Using YPIE’s Amber Alert system, staff are able to easily identify students that need intervention using a Red/Amber/Green status based upon attendance at YPIE events, last meeting with an advisor, and GPA. YPIE uses data to advise and track large caseloads of students to identify where students need support and refer them to our community-based mental health partner, Westchester Jewish Community Services (WJCS). Especially now, as the Covid-19 pandemic wears on, first generation students face even greater obstacles than usual to accessing mental health services.
YPIE has been keeping students engaged with an innovative approach to learning. Since going into lockdown, high school students in YPIE’s college readiness program have collaborated and published eighteen editions of the YPIE QuranTimes, a student written, illustrated, and produced journal. While learning important social and emotional skills such as time management, meeting deadlines, and teamwork to publish each edition of the QuaranTimes, students have been improving their academic reading and writing skills. By focusing on the production of a publication to share with the world, students are building college readiness skills without the pressure of formal tutoring or college prep classes.
In addition to Journalism, YPIE offers ten other hands-on learning experiences in its Majors Program. YPIE has leveraged community partnerships to create a career pathways program that incorporates academics, twenty-first-century workplace skills and social and emotional learning into what appears to students to be fun, enrichment activities. The YPIE Majors emerged as a critical aspect of our programs when the devastating health and economic impacts of Covid-19 reminded us again of the enormous obstacles our vulnerable communities encounter, especially when it comes to equity in education and access to mental health services. The program was designed as a way to keep students engaged without the pressure of formal academic commitments and to keep a pulse on student’s well-being in this emotionally challenging time.

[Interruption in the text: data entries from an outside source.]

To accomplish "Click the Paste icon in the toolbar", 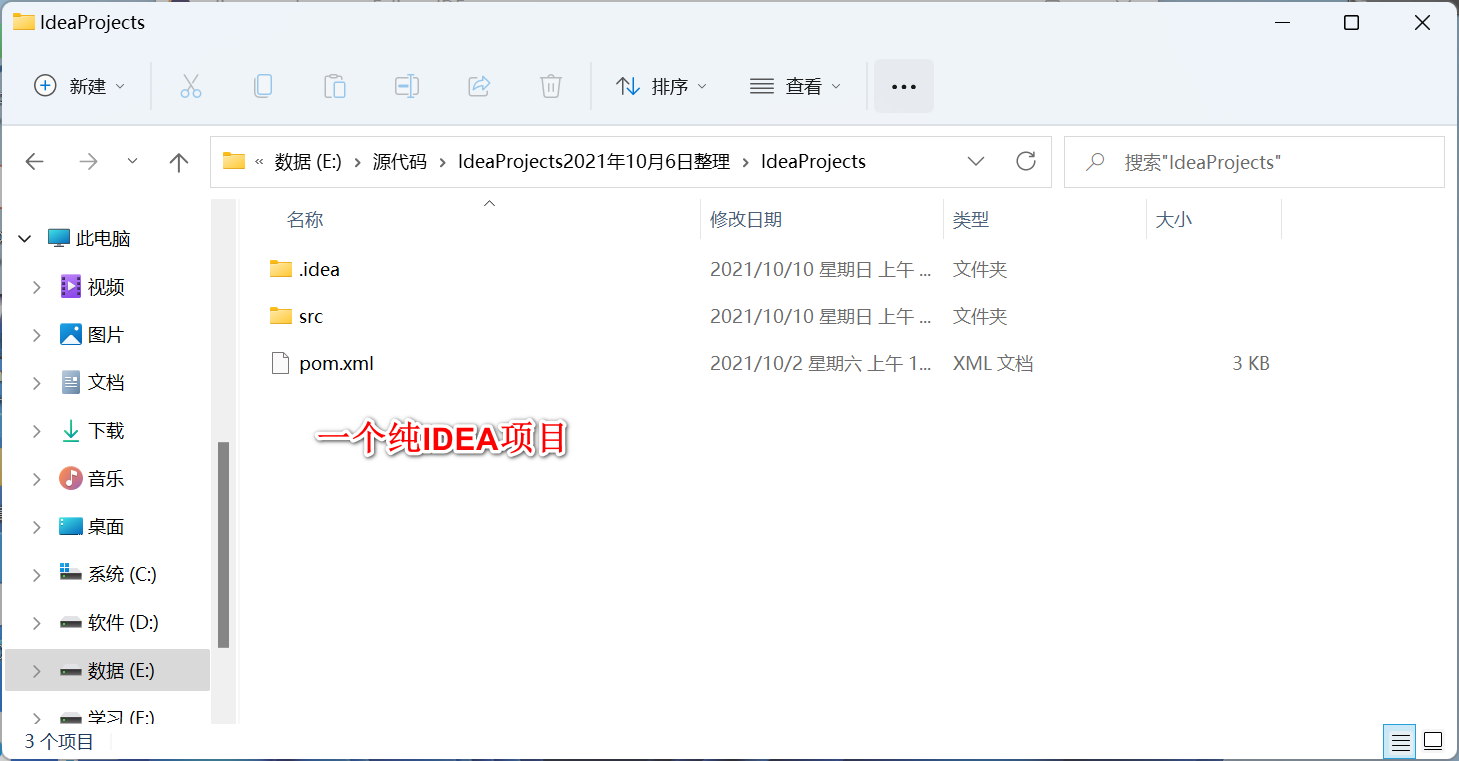I will tap(334, 86).
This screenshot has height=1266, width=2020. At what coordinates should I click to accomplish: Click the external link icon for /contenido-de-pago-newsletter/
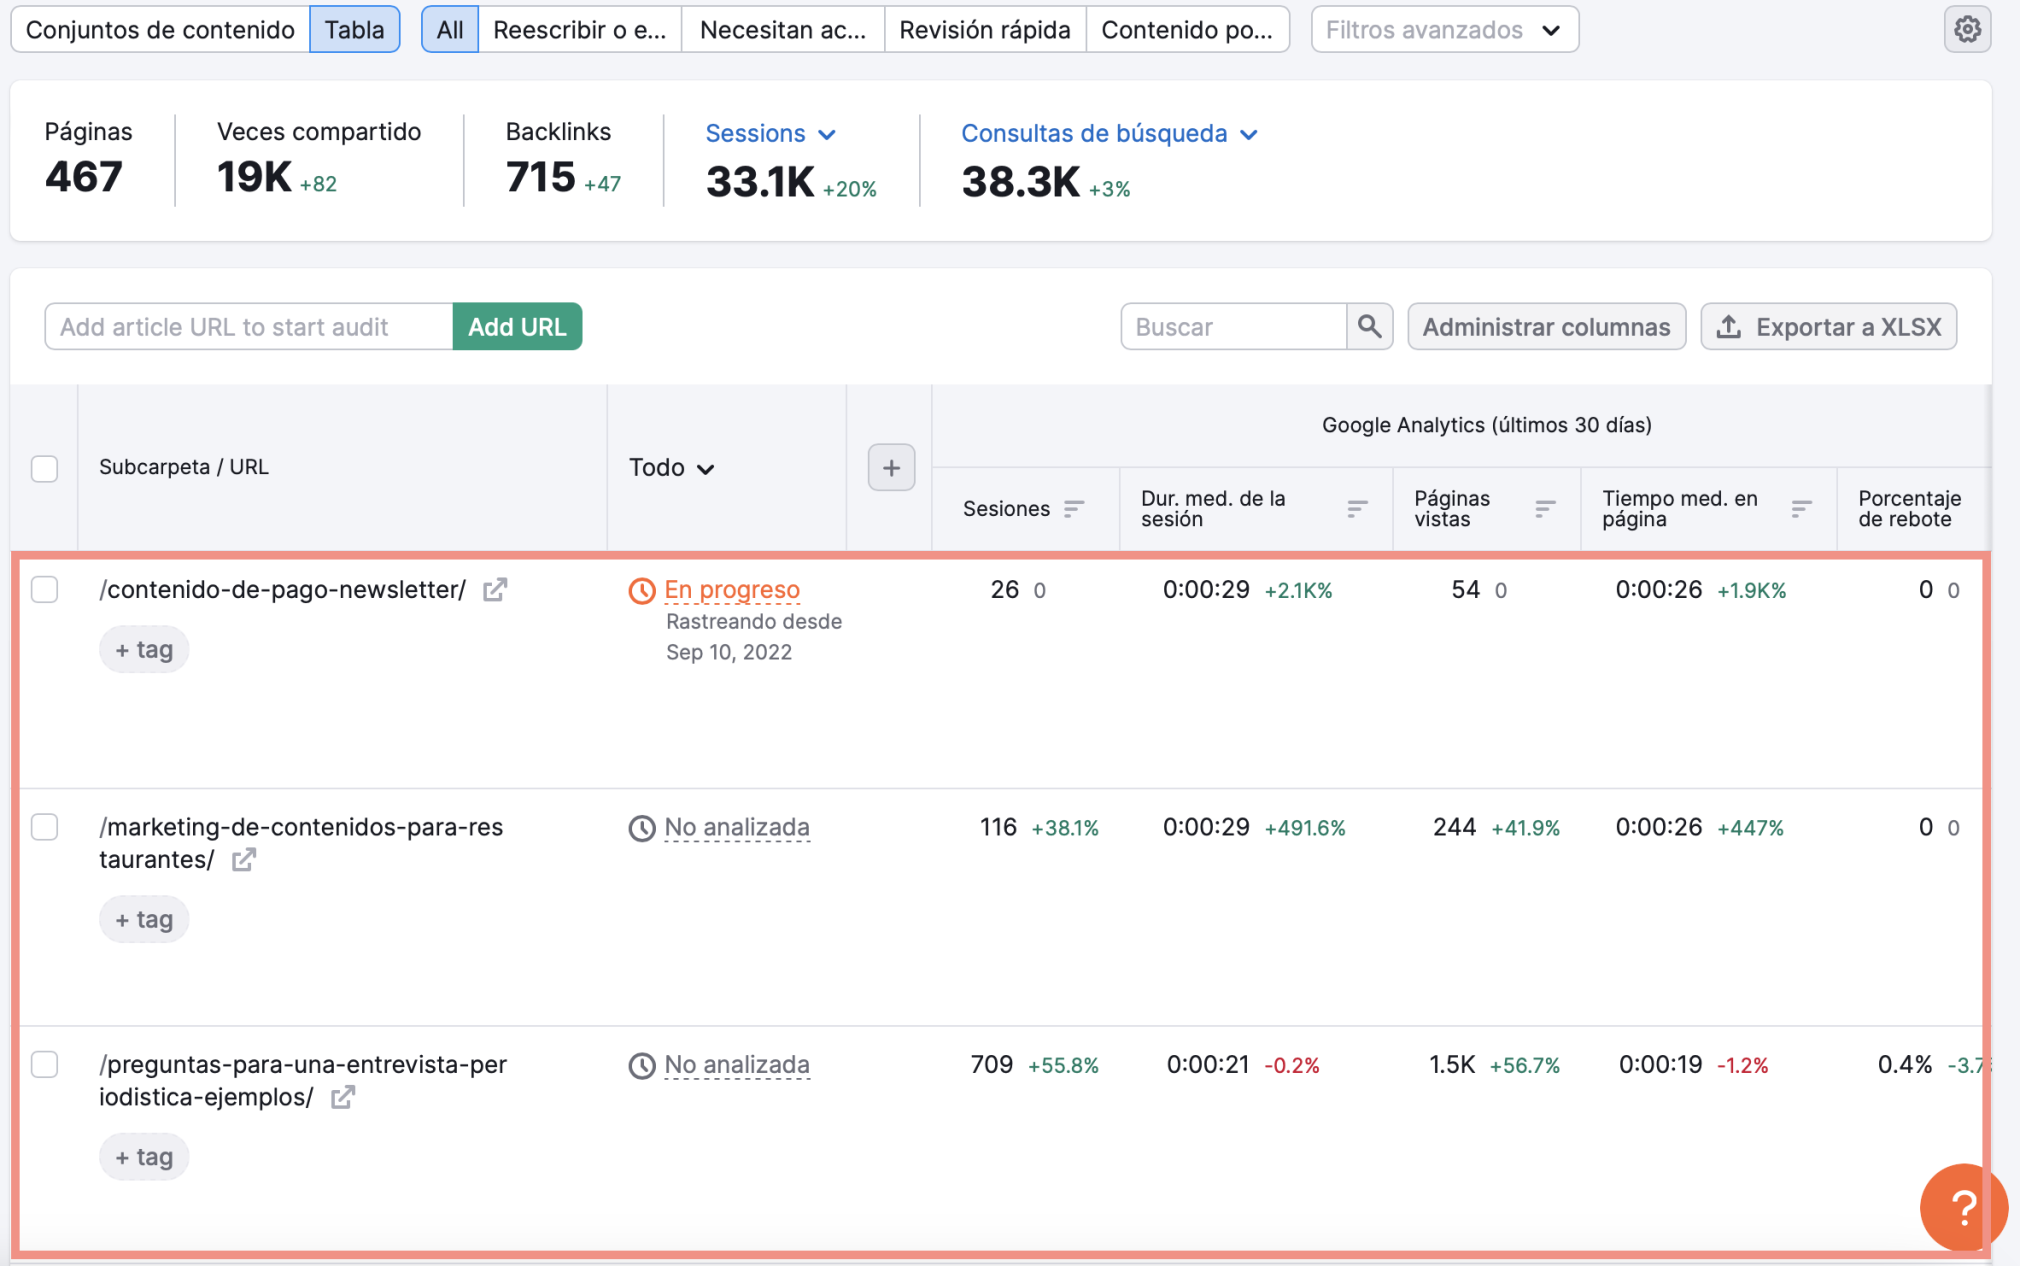(494, 589)
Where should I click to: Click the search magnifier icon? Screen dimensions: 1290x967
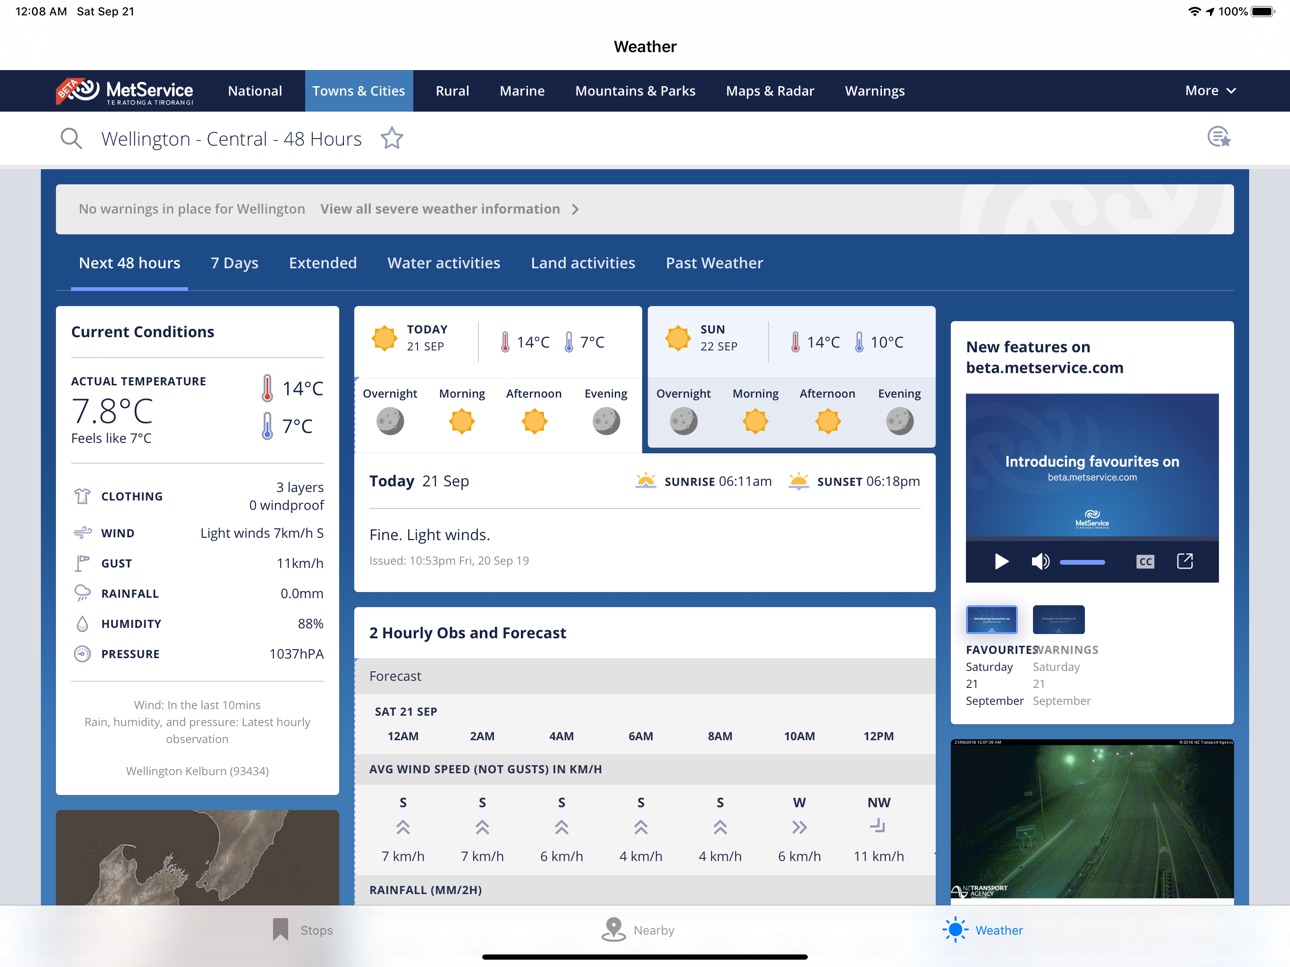point(71,138)
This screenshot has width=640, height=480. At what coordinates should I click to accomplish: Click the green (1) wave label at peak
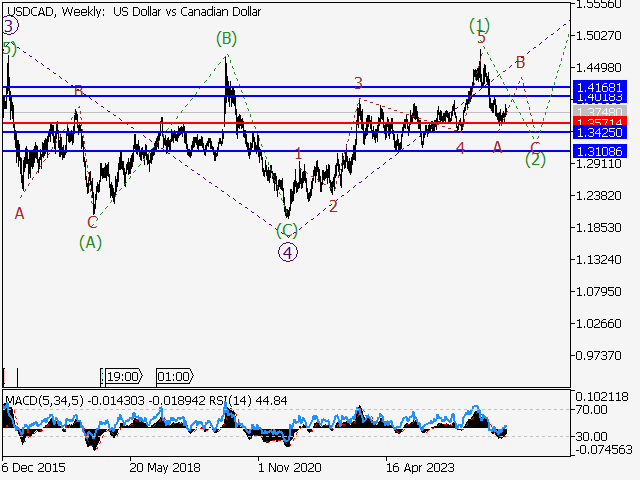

If students need additional mental health support, we are able to leverage our partnership with our community-based mental health partner, Westchester Jewish Community Services, to help students access the care they need. WJCS has trained YPIE staff and volunteers in trauma-informed practice to create an underlying framework for meeting with students and helping them understand the impact of trauma on young people. WJCS has also provided YPIE with a clinician that is fully-integrated into the College Readiness team to meet weekly with staff and consult them on mental health concerns presenting challenges for students. YPIE staff also have training in youth mental health first aid for emergency situations.
YPIE and WJCS have partnered to create a Case Conference Protocol where YPIE staff bring cases to the WJCS clinician to reflect and gain guidance on working with the student or bringing them through a more formal referral process to meet with a licensed clinician. It is under the auspices of this integration of a mental health clinician into the team of College Readiness managers that we’ve been able to create a strong referral protocol for ensuring students are able to receive the care they need.
By giving students a forum to improve their academic skills without the formalities of school through the YPIE Majors program, we are seeing promising results for addressing mental health needs without shortchanging academics. We believe that by using data to guide practical, personalized advising, students who may be left behind by this pandemic will have a real chance to succeed in college and beyond.